The morning came and went; the room mostly in silence as they read down lists, occasionally discussing some promising titbit of information in subdued tones. Jacob felt more keenly the need for discretion and was careful to keep a look out for eavesdropping parents. Around midday there was a tap at the door and Maggie peered around it. Jacob slammed the lid on the laptop a bit too quickly but she pretended not to notice.
‘You two want some lunch?’
‘We can get some ourselves later,’ Jacob said, putting on a bright smile.
‘It’s no bother,’ his mum insisted. ‘I’m going with your father to the hospital in an hour so I can make something, but I won’t be joining you.’
‘Hospital? Is he alright?’ Jacob straightened up, concern now etched in his features.
‘Routine appointment. The oncologist wants to see how he’s doing.’
Jacob and Luca exchanged glances.
‘If you want to go with them,’ Luca said, guessing Jacob’s intentions, ‘I’ve got plenty of stuff I can be doing at home.’
Jacob looked across at his mum. She was so tiny, so fragile; she carried such a burden. But at the same time she was so stubborn in her refusal to share it. He wondered if she wanted him there. Even if he did nothing but sit in a corridor and wait, though, it felt right that he should be.

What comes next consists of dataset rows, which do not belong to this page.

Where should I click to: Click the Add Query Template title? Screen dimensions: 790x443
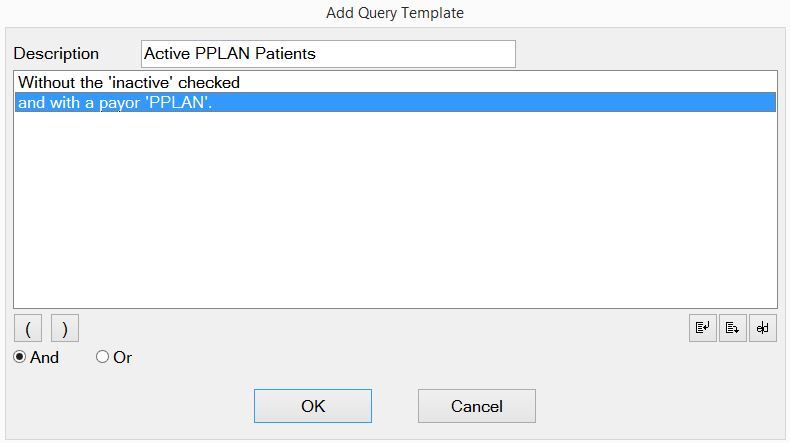click(395, 13)
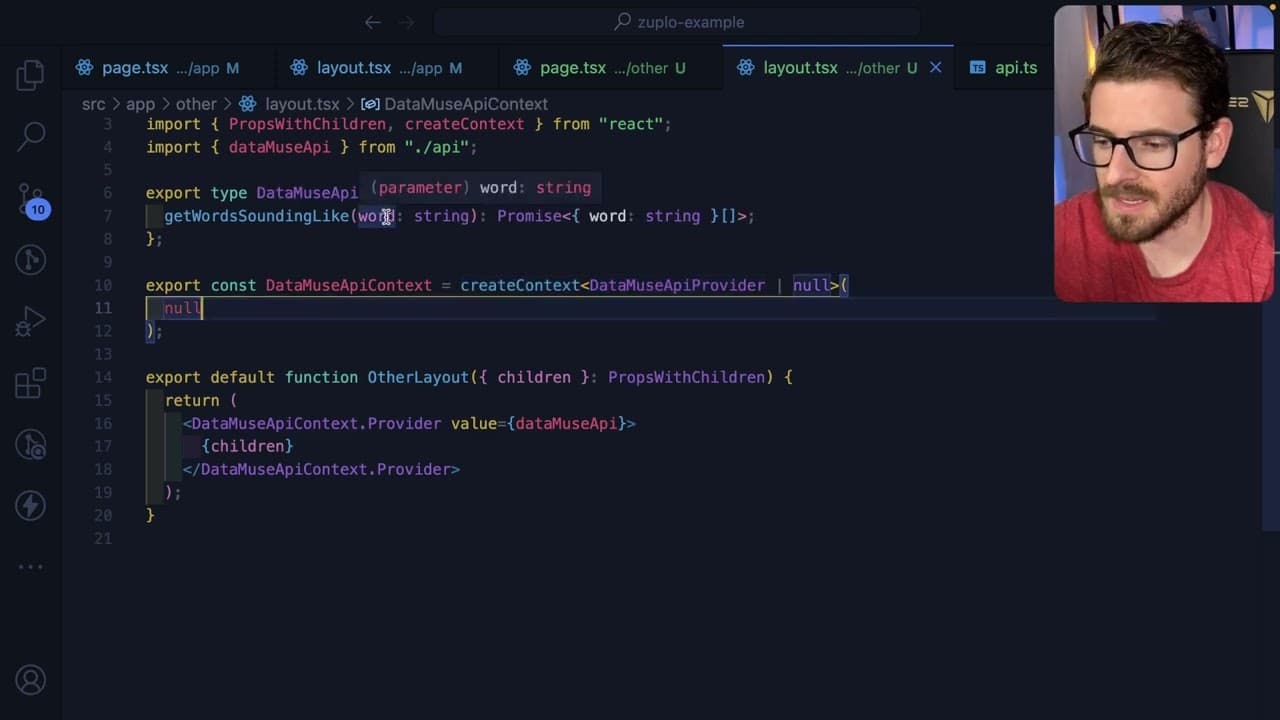Viewport: 1280px width, 720px height.
Task: Open the Search view icon
Action: click(31, 136)
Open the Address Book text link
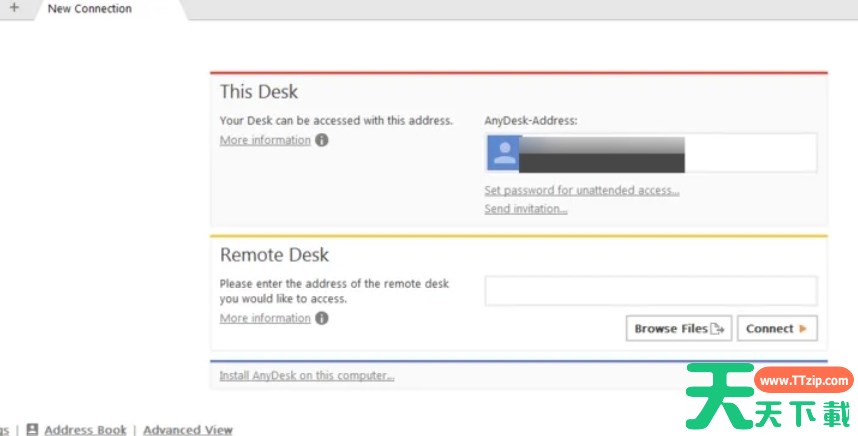Viewport: 858px width, 436px height. (85, 430)
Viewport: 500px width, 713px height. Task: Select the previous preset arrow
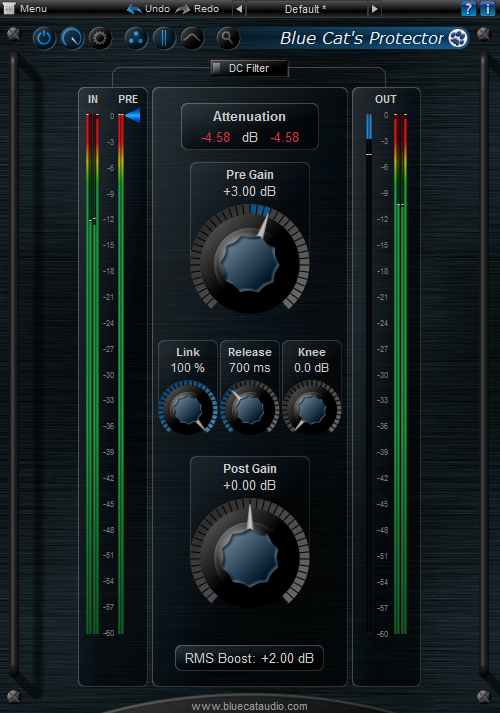(239, 9)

‘Is that alright, Mum?’ he asked in a small voice.
She paused. ‘I suppose so,’ she said finally. ‘If you’re sure you can drag yourself away from your project…’ she ended with a hint of sarcasm in her voice, glancing at the laptop.
‘Don’t worry about lunch, Mrs L, my mum will have cooked enough gnocchi to feed half of Naples, so I’ll grab some at home.’ He turned to Jacob. ‘I’ll call you later.’
Jacob nodded.
At the front door, Luca clapped Jacob on the shoulder. ‘Don’t worry, mate. I’m sure it’ll be fine.’